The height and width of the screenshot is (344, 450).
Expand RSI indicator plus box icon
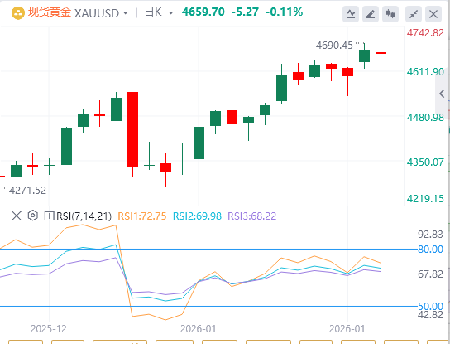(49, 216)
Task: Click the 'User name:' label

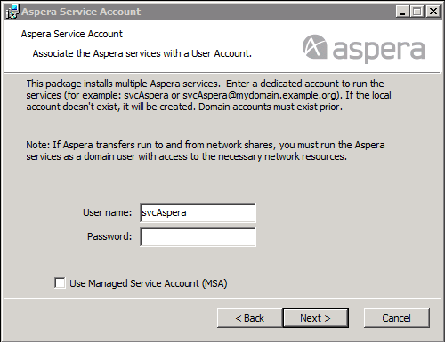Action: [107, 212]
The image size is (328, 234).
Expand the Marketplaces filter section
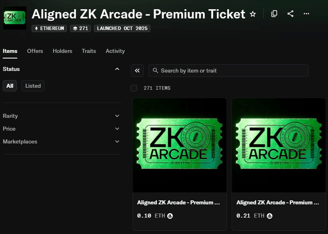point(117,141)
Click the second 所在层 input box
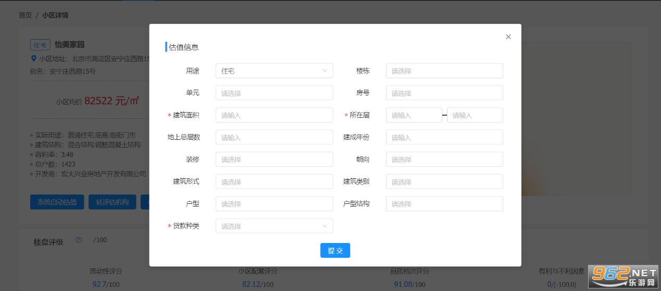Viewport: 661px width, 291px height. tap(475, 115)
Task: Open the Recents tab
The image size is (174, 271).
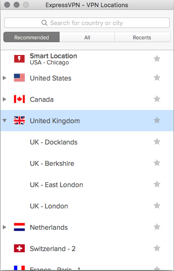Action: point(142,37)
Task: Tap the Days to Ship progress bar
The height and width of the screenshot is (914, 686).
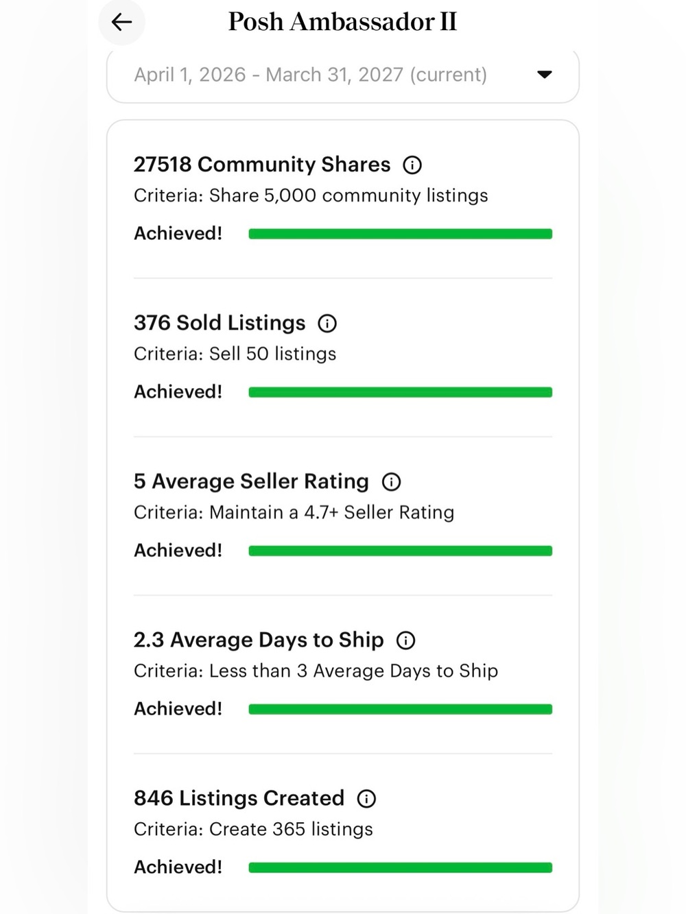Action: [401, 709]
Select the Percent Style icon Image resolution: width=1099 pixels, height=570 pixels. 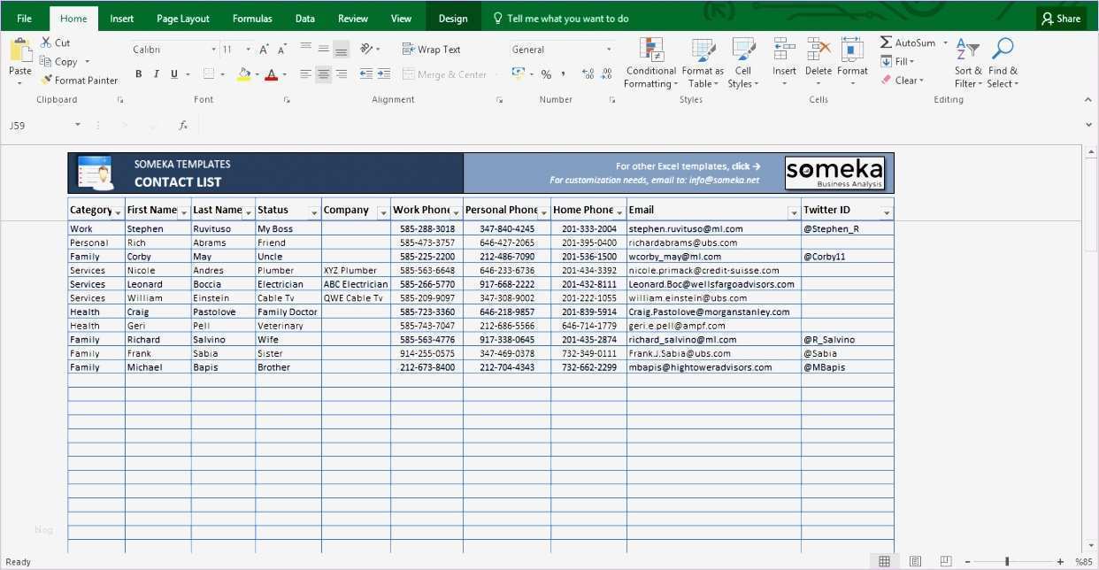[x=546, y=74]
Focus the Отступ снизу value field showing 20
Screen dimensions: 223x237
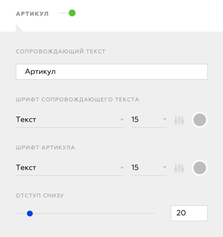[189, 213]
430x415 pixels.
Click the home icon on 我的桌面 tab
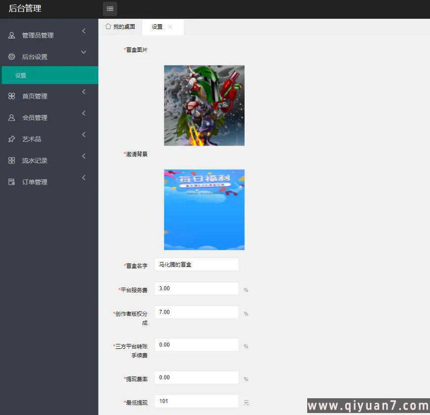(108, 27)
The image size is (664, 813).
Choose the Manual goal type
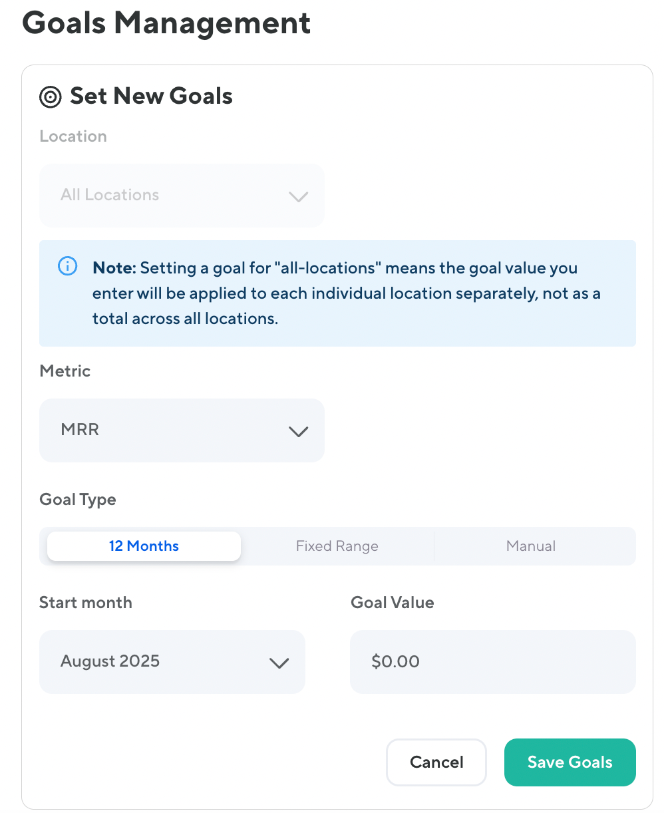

___

Please copy, exactly as written, the lines from the one that contains "Screen dimensions: 223x237" through the end of the records, both ends included. Do not include the pictures.

→ **EXERCISE OUTPUT**:
Screen dimensions: 223x237
[189, 213]
430x415 pixels.
Click the home icon on 我的桌面 tab
(108, 27)
The image size is (664, 813).
Choose the Manual goal type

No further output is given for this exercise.